The Black Ledger is a riveting book that, at first reflection, presents itself as a crime thriller. But it is more than a crime thriller. Where this book succeeds is in its striking ability in taking on several permutations. The Black Ledger is a mystery. The Black Ledger is suspense. Yet, at its heart, the book is both a study in psychology and sociology. With themes of racism, love and adversity threaded within its narrative, The Black Ledger is thought-provoking. Perhaps this book will open up an honest dialogue about race relations, a conversation not centered on fear, mistrust and suspicion but one arising from mutual respect.
Ron Pickles is a young man at a crossroads in his life. Needing to provide for his wife and baby, Ron takes a job as a ledger agent with an insurance company. For Ron, this is supposed to be a temporary move. He is awaiting a letter from the electrician union and eager to began a career as an electrician. However, Fate cruelly intervenes putting Ron on a course that changes his life forever.
“Do you have a problem working with black people?” Ron is taken aback when he is asked this pointed question during his interview. Ron replies that he doesn’t, but what the novice ledger agent quickly realizes is that his job takes him into the heart of Chicago’s most dangerous and racially segregated ghetto, a place where gangs reign supreme and killings are a daily occurrence.
Allen doesn’t sugarcoat the narrative. He writes about extreme poverty, violence and the often hopeless circumstances of this black community. This is particularly risky for Allen who must tell this story through Ron’s eyes, a young white man thrust into an unfamiliar environment trying to do a difficult job selling and collecting insurance. Allen’s skill, I feel, is crafting Ron as the anti-hero in this tale. Ron makes missteps. He is awkward. He says and does the wrong things at times. Has Ron harbored racist ideas in the past? Yes. Do some of Ron’s black clients harbor racist ideas about him? Yes. These are two different worlds colliding where they both have fed into societal notions of racism. Allen shows the ignorance on both sides of the spectrum.
We see Ron’s character growth throughout the book. To help the character along in this process, his work as a ledger agent introduces him to two crucial supporting characters: Sandra Wesley and Ruppert. Sandra is a young mother of three children who isn’t content to continue as a welfare recipient stereotype; rather, she desires a better life for herself and her children and attends beauty school to make her dreams a reality. In addition, Sandra buys insurance from Ron as protection for herself and her children. Along the way, a special relationship emerges between these two fractured souls. This relationship serves the plot extremely well and is the foundation for some of the most emotionally heartbreaking moments of the book. Readers would be wise to pay particular note in these scenes as Allen meticulously foreshadows some key clues for the various plots.
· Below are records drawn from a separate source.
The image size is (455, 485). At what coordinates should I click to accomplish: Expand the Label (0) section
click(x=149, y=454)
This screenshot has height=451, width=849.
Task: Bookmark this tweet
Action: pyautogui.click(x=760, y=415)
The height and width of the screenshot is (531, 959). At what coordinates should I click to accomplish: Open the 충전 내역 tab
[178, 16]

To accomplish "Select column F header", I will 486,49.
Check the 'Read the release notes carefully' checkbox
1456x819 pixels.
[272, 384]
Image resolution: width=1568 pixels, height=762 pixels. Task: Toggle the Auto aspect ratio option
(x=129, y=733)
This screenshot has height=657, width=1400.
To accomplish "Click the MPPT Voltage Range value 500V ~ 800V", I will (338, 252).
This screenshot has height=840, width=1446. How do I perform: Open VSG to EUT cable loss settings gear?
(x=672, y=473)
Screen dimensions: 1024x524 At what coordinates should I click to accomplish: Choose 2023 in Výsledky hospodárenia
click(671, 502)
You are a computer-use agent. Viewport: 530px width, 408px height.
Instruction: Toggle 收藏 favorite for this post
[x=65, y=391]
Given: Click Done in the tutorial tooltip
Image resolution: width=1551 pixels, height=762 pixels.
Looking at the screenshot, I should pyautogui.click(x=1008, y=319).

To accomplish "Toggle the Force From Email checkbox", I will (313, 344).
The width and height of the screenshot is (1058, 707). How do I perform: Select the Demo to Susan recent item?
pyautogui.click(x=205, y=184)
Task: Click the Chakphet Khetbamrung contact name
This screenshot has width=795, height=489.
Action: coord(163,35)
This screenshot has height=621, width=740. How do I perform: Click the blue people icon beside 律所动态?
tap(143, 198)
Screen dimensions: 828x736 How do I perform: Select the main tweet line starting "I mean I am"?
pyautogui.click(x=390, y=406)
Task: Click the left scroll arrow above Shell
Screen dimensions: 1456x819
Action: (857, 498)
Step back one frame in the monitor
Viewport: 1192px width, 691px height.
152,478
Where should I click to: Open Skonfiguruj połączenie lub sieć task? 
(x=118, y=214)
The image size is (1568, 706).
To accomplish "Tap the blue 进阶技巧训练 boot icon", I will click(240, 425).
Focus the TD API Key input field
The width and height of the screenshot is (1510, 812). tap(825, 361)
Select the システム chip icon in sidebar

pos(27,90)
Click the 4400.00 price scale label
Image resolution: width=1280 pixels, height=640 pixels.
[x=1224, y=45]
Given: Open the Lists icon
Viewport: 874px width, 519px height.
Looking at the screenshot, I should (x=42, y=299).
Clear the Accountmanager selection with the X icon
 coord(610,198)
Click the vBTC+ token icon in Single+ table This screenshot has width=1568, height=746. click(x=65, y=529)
Another intriguing character is Ruppert, a nefarious drug dealer who rules the streets with an iron fist. Ruppert is a scary guy, yet he is also a study in contradictions: The gun toting drug lord subscribes to an unexpected code of decency that surprises Ron and will undoubtedly surprise readers. Like the scenes with Sandra, Ron’s exchanges with Ruppert are genius towards establishing characters and advancing plot. Towards the end of the book, readers will find their hearts pounding alongside Ron. And like Ron, readers will feel the evil of the black ledger as it destroys lives. I don’t want to give away any spoilers, but Allen’s writing talent will excite readers.
If there is the proverbial phoenix arising from the ashes in this book, it is Ron.
A word of caution: The Black Ledger contains very painful language. The hardest part for me was dealing with the painful language and profanity in the story. Because Allen writes from a raw, honest place, he made a courageous decision to construct his tale as realistic as possible. Realism isn’t pretty. Realism doesn’t apologize for offensive dialogue. Realism wants to tell the truth. Realism wants us to remove our blinders so that we can instead see with our hearts. I applaud D.G. Allen for taking the road less traveled towards realism as he tells an important, thought-provoking and enduring story.
For his debut effort, D.G. Allen gives readers well-written characters and plots, a mystery that comfortably unfolds, and gut wrenching emotion. The Black Ledger will keep readers talking for many years to come.